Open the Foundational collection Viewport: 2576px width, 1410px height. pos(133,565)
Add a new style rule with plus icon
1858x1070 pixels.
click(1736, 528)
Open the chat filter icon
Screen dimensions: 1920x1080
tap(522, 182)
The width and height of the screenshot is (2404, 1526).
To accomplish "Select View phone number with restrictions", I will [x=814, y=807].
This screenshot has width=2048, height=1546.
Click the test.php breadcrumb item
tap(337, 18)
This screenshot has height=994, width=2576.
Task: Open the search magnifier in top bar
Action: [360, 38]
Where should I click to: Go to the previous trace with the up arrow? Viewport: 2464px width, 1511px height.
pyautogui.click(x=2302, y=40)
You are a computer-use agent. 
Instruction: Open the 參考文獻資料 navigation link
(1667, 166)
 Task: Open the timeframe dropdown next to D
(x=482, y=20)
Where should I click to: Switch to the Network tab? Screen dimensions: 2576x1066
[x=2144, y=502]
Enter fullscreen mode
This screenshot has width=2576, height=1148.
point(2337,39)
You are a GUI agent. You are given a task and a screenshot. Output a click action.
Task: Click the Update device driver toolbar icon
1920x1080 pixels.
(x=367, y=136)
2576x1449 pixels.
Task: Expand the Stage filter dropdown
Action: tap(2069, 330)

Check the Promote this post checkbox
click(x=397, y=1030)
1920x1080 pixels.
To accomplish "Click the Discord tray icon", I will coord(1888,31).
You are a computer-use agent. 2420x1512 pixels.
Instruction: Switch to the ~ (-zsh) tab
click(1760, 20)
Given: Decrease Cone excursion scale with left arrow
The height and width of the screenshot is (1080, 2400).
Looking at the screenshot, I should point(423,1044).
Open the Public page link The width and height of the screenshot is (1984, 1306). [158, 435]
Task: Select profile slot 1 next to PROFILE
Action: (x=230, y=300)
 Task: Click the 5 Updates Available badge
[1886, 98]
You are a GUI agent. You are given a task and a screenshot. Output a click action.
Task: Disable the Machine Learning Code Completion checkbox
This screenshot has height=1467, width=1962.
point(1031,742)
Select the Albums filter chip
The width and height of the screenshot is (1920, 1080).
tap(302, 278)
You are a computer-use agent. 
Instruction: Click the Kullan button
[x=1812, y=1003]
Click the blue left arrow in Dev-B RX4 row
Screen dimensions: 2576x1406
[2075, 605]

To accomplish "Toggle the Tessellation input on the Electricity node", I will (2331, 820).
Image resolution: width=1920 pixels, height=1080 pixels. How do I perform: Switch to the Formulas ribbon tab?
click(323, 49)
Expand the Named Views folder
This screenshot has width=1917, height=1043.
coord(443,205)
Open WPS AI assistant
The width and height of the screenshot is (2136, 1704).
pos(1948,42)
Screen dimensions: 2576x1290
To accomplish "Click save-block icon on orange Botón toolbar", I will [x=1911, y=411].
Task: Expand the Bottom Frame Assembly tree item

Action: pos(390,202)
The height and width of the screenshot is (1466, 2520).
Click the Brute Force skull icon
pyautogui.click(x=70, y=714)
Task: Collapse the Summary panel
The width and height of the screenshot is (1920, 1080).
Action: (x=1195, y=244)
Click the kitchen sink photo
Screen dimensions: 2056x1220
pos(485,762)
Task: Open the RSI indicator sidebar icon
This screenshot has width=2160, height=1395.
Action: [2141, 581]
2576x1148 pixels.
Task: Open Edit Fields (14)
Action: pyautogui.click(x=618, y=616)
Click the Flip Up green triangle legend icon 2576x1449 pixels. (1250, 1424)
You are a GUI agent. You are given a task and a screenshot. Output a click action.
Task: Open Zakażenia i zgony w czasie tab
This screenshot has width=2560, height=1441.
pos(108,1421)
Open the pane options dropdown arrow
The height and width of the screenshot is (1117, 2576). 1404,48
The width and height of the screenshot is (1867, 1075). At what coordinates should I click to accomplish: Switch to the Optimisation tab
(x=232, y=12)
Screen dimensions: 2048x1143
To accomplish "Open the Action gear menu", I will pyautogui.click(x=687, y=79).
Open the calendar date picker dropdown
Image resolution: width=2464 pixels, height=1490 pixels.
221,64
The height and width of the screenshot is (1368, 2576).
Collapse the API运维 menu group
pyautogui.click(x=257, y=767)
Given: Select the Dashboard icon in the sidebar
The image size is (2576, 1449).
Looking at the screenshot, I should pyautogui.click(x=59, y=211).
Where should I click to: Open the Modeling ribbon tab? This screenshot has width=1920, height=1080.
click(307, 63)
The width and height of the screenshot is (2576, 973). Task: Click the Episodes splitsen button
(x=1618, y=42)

» Task instructions: An exact copy of every record above is required.

» Task output:
Open the Foundational collection Viewport: 2576px width, 1410px height. pos(133,565)
Add a new style rule with plus icon
1858x1070 pixels.
click(1736, 528)
Open the chat filter icon
Screen dimensions: 1920x1080
tap(522, 182)
The width and height of the screenshot is (2404, 1526).
To accomplish "Select View phone number with restrictions", I will [x=814, y=807].
This screenshot has width=2048, height=1546.
Click the test.php breadcrumb item
tap(337, 18)
This screenshot has height=994, width=2576.
Task: Open the search magnifier in top bar
Action: [360, 38]
Where should I click to: Go to the previous trace with the up arrow? Viewport: 2464px width, 1511px height.
pyautogui.click(x=2302, y=40)
You are a computer-use agent. 
Instruction: Open the 參考文獻資料 navigation link
(1667, 166)
 Task: Open the timeframe dropdown next to D
(x=482, y=20)
Where should I click to: Switch to the Network tab? Screen dimensions: 2576x1066
[x=2144, y=502]
Enter fullscreen mode
This screenshot has width=2576, height=1148.
point(2337,39)
You are a GUI agent. You are given a task and a screenshot. Output a click action.
Task: Click the Update device driver toolbar icon
1920x1080 pixels.
(x=367, y=136)
2576x1449 pixels.
Task: Expand the Stage filter dropdown
Action: tap(2069, 330)

Check the Promote this post checkbox
click(x=397, y=1030)
1920x1080 pixels.
To accomplish "Click the Discord tray icon", I will coord(1888,31).
You are a computer-use agent. 2420x1512 pixels.
Instruction: Switch to the ~ (-zsh) tab
click(1760, 20)
Given: Decrease Cone excursion scale with left arrow
The height and width of the screenshot is (1080, 2400).
Looking at the screenshot, I should point(423,1044).
Open the Public page link The width and height of the screenshot is (1984, 1306). [158, 435]
Task: Select profile slot 1 next to PROFILE
Action: (x=230, y=300)
 Task: Click the 5 Updates Available badge
[1886, 98]
You are a GUI agent. You are given a task and a screenshot. Output a click action.
Task: Disable the Machine Learning Code Completion checkbox
This screenshot has height=1467, width=1962.
point(1031,742)
Select the Albums filter chip
The width and height of the screenshot is (1920, 1080).
tap(302, 278)
You are a computer-use agent. 
Instruction: Click the Kullan button
[x=1812, y=1003]
Click the blue left arrow in Dev-B RX4 row
Screen dimensions: 2576x1406
[2075, 605]

To accomplish "Toggle the Tessellation input on the Electricity node", I will (2331, 820).
Image resolution: width=1920 pixels, height=1080 pixels. How do I perform: Switch to the Formulas ribbon tab?
click(323, 49)
Expand the Named Views folder
This screenshot has width=1917, height=1043.
coord(443,205)
Open WPS AI assistant
The width and height of the screenshot is (2136, 1704).
pos(1948,42)
Screen dimensions: 2576x1290
To accomplish "Click save-block icon on orange Botón toolbar", I will [x=1911, y=411].
Task: Expand the Bottom Frame Assembly tree item

Action: pos(390,202)
The height and width of the screenshot is (1466, 2520).
Click the Brute Force skull icon
pyautogui.click(x=70, y=714)
Task: Collapse the Summary panel
The width and height of the screenshot is (1920, 1080).
Action: (x=1195, y=244)
Click the kitchen sink photo
Screen dimensions: 2056x1220
pos(485,762)
Task: Open the RSI indicator sidebar icon
This screenshot has width=2160, height=1395.
Action: [2141, 581]
2576x1148 pixels.
Task: Open Edit Fields (14)
Action: pyautogui.click(x=618, y=616)
Click the Flip Up green triangle legend icon 2576x1449 pixels. (1250, 1424)
You are a GUI agent. You are given a task and a screenshot. Output a click action.
Task: Open Zakażenia i zgony w czasie tab
This screenshot has width=2560, height=1441.
pos(108,1421)
Open the pane options dropdown arrow
The height and width of the screenshot is (1117, 2576). 1404,48
The width and height of the screenshot is (1867, 1075). At what coordinates should I click to accomplish: Switch to the Optimisation tab
(x=232, y=12)
Screen dimensions: 2048x1143
To accomplish "Open the Action gear menu", I will pyautogui.click(x=687, y=79).
Open the calendar date picker dropdown
Image resolution: width=2464 pixels, height=1490 pixels.
221,64
The height and width of the screenshot is (1368, 2576).
Collapse the API运维 menu group
pyautogui.click(x=257, y=767)
Given: Select the Dashboard icon in the sidebar
The image size is (2576, 1449).
Looking at the screenshot, I should pyautogui.click(x=59, y=211).
Where should I click to: Open the Modeling ribbon tab? This screenshot has width=1920, height=1080.
click(307, 63)
The width and height of the screenshot is (2576, 973). Task: Click the Episodes splitsen button
(x=1618, y=42)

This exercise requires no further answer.